Briefly, the causal premiss of the kalam cosmological argument , namely,

1´. Everything that begins to exist has a cause.

leaves it an open question whether that cause is efficient or material and is, therefore, a much more modest premiss than (1) or (1*). It is the objector, then, who has the burden to prove that every instance of efficient causation of a (physical) object must be coincident with an instance of material causation as well. TBS’s lame argument against the possibility of influencing non-existent objects was just such an attempt.

Notice that of the three arguments for (1´) that I present, namely,

(i) Something cannot come from nothing.
(ii) If something can come into being from nothing, then it becomes inexplicable why just anything or everything doesn’t come into being from nothing.
(iii) Common experience and scientific evidence confirm the truth of premise 1´.

only the third is an inductive argument from experience which one might think could be matched by the inductive evidence in support of (1) or (1*)—though the evidence of contemporary cosmology, noted below, provides an apparently powerful counterexample to (1) and (1*). The point is that the main grounds for (1´) are metaphysical, not inductive, and are not matched by comparable metaphysical grounds for (1) or (1*).

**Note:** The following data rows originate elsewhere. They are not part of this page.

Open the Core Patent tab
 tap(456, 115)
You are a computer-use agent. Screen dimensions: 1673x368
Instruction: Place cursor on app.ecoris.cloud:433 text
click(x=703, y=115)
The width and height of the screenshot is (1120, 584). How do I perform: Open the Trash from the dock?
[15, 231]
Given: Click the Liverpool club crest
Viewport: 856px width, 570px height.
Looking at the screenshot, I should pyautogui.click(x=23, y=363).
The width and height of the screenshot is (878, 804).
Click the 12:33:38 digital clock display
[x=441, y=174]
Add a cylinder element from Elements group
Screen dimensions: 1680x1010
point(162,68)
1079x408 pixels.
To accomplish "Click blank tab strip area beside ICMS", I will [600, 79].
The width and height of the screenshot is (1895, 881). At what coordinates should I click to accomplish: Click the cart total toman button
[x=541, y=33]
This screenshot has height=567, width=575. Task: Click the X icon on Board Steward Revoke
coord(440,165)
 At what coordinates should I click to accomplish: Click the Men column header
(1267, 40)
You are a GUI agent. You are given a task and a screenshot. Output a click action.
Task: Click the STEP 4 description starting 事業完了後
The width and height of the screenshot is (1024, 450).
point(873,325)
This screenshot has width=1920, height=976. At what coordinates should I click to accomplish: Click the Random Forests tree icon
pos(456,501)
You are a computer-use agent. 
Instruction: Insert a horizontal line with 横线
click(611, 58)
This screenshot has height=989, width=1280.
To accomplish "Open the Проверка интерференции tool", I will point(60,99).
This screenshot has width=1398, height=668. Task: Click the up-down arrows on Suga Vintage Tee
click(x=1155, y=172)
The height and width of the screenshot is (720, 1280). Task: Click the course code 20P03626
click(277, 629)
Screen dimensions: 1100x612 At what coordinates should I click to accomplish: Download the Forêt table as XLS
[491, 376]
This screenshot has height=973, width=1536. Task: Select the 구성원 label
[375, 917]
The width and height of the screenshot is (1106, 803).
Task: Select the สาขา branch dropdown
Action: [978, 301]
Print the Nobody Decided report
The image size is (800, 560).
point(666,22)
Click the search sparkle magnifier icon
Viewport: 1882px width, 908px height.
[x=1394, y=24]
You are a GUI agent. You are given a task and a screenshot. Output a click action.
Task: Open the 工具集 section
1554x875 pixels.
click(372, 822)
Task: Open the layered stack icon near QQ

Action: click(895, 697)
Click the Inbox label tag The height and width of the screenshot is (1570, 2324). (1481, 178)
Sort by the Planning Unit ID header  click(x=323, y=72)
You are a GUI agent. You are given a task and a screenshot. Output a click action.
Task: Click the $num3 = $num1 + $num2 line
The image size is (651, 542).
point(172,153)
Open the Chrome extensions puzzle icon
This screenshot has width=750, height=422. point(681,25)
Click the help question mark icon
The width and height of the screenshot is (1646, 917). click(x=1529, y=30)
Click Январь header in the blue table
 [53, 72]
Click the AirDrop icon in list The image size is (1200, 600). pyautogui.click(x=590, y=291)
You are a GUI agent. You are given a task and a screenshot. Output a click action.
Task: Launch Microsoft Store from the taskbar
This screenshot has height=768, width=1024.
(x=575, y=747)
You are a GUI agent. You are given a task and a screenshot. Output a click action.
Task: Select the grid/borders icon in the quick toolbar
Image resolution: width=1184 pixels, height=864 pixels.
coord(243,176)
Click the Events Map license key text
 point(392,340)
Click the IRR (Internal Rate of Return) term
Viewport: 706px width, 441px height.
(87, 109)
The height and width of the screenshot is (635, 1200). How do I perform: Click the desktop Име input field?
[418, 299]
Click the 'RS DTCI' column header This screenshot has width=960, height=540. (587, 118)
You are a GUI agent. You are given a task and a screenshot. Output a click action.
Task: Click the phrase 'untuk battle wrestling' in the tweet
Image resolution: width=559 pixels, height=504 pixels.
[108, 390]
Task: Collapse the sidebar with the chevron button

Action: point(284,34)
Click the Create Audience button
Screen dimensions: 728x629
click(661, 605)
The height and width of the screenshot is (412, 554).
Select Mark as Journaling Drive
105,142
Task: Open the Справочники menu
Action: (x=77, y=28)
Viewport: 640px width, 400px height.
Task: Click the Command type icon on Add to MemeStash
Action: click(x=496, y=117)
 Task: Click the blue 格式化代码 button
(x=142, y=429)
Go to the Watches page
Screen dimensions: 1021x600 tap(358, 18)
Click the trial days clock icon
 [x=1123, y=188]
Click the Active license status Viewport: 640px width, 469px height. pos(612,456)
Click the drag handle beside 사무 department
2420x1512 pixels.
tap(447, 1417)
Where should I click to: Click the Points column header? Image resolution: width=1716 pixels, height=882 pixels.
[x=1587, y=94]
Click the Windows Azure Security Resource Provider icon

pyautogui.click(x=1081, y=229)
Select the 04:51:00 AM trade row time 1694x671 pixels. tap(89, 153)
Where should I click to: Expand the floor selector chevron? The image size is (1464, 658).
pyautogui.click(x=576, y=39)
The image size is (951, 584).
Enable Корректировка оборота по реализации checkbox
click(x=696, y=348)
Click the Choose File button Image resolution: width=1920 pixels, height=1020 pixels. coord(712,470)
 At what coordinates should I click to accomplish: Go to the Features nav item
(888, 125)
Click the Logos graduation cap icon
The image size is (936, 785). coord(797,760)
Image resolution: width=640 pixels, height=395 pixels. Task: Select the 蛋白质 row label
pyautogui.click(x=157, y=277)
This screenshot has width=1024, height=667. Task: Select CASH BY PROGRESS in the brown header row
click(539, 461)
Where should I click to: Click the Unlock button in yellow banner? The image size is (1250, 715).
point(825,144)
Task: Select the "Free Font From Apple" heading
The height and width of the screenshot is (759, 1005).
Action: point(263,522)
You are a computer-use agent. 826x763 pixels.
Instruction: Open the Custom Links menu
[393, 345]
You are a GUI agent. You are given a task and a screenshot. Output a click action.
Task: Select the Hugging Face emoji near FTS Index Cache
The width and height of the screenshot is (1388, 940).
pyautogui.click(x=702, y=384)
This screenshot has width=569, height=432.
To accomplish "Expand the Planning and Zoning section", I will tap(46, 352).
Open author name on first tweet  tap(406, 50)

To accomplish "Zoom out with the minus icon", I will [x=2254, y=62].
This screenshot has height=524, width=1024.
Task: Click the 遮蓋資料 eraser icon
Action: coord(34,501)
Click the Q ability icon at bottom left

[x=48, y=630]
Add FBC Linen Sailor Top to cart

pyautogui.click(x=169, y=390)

Once we reach the conclusion of the kalam cosmological argument, towit,

3. Therefore, the universe has a cause.

we can now inquire as to the nature of that cause. Is it, or can it be, a material object? Both the philosophical arguments and the scientific confirmations of premiss

2. The universe began to exist.

preclude that the cause of the universe is a material object. For if there cannot be an infinite regress of events, it is physically impossible that the cause of the universe be a material object or objects; likewise the scientific evidence supports the conclusion that the origin of the universe was absolute in the sense that all matter and energy, even physical space and time themselves, came into being a finite time ago. So we have really good grounds for affirming the immateriality of the First Cause. The origin of the universe requires, then, an efficient cause of enormous power which created physical time, space, matter, and energy. It is an instance of efficient but not material causation. If this is thought to be metaphysically impossible, then some compelling, overriding argument needs to be given for that conclusion. I have yet to encounter such an argument.

I trust that it’s clear that I have from the beginning of my work on the kalam cosmological argument been engaged with the real objection that underlies TBS’s recent, clumsy expression of it. I’ve been somewhat surprised, therefore, by the tone of many of the questions and comments I’ve received on this head. (Daniel’s was one of the nice ones!) It seems that there are some people out there, whom I’ve never even met, who dislike me intensely and are all too ready to believe the worst about me. As a professional philosopher, it would hardly do for me to misrepresent my interlocutors’ arguments or to erect straw men, nor would such work be accepted for publication in peer-reviewed professional journals. The problem is that internet atheists often ineptly misrepresent their own objections or concerns. I comment on their work only as you bring it to my attention and I find it interesting or instructive.


Notes

i Sam Harris, The Moral Landscape (New York: Free Press, 2010), p. 123.